🤖 AI Summary
This work addresses the limited general object understanding in open-vocabulary object detection (OVOD) by proposing GW-VLM, the first training-free zero-shot detection method. GW-VLM synergistically leverages pre-trained vision-language models (VLMs) and large language models (LLMs) through a “guess-and-verify” mechanism: it employs multi-scale vision-language search (MS-VLS) to generate candidate image regions and uses contextual concept prompting (CCP) to guide the LLM in semantic reasoning. This paradigm requires no fine-tuning or additional training yet consistently outperforms state-of-the-art methods across multiple natural and remote sensing benchmarks—including COCO, Pascal VOC, DIOR, and NWPU-10—significantly advancing the performance and generalizability of zero-shot open-vocabulary detection.
📝 Abstract
Open-Vocabulary Object Detection (OVOD) aims to develop the capability to detect anything. Although myriads of large-scale pre-training efforts have built versatile foundation models that exhibit impressive zero-shot capabilities to facilitate OVOD, the necessity of creating a universal understanding for any object cognition according to already pretrained foundation models is usually overlooked.

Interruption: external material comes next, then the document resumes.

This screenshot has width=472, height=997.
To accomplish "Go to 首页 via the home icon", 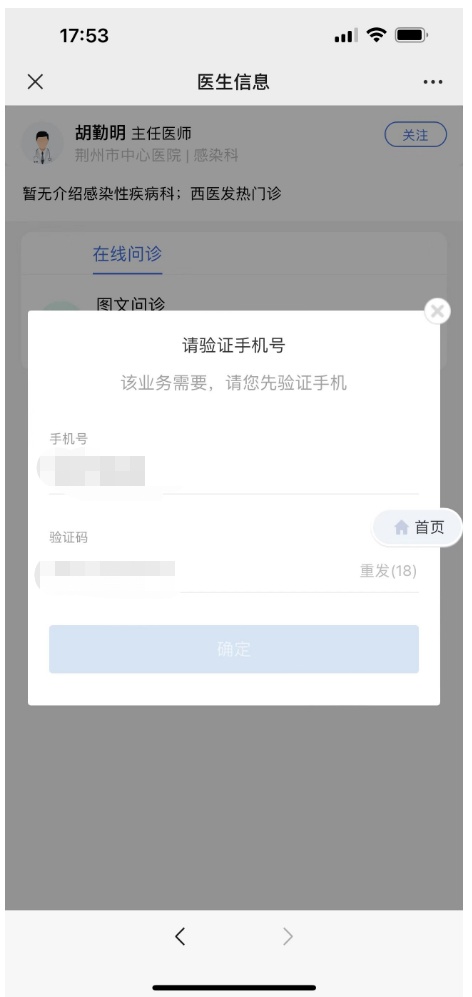I will (x=417, y=527).
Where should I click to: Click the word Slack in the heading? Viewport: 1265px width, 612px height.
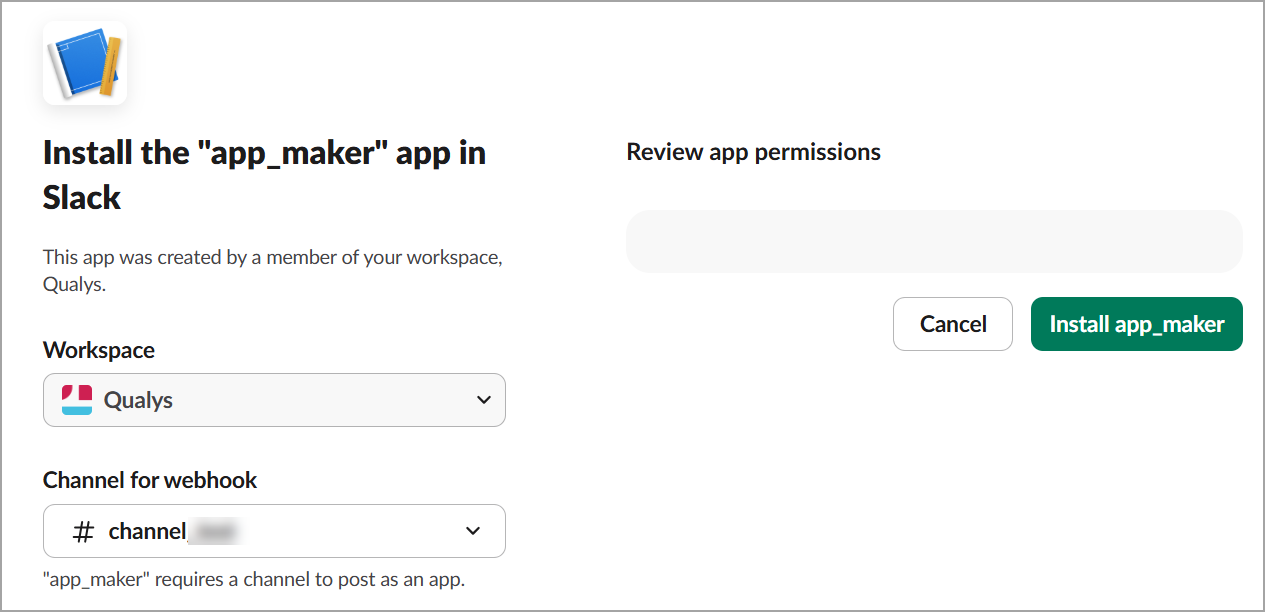click(x=82, y=198)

Therefore, in this paper, a training-free Guess What Vision Language Model, called GW-VLM, is proposed to form a universal understanding paradigm based on our carefully designed Multi-Scale Visual Language Searching (MS-VLS) coupled with Contextual Concept Prompt (CCP) for OVOD. This approach can engage a pre-trained Vision Language Model (VLM) and a Large Language Model (LLM) in the game of"guess what". Wherein, MS-VLS leverages multi-scale visual-language soft-alignment for VLM to generate snippets from the results of class-agnostic object detection, while CCP can form the concept of flow referring to MS-VLS and then make LLM understand snippets for OVOD. Finally, the extensive experiments are carried out on natural and remote sensing datasets, including COCO val, Pascal VOC, DIOR, and NWPU-10, and the results indicate that our proposed GW-VLM can achieve superior OVOD performance compared to the-state-of-the-art methods without any training step.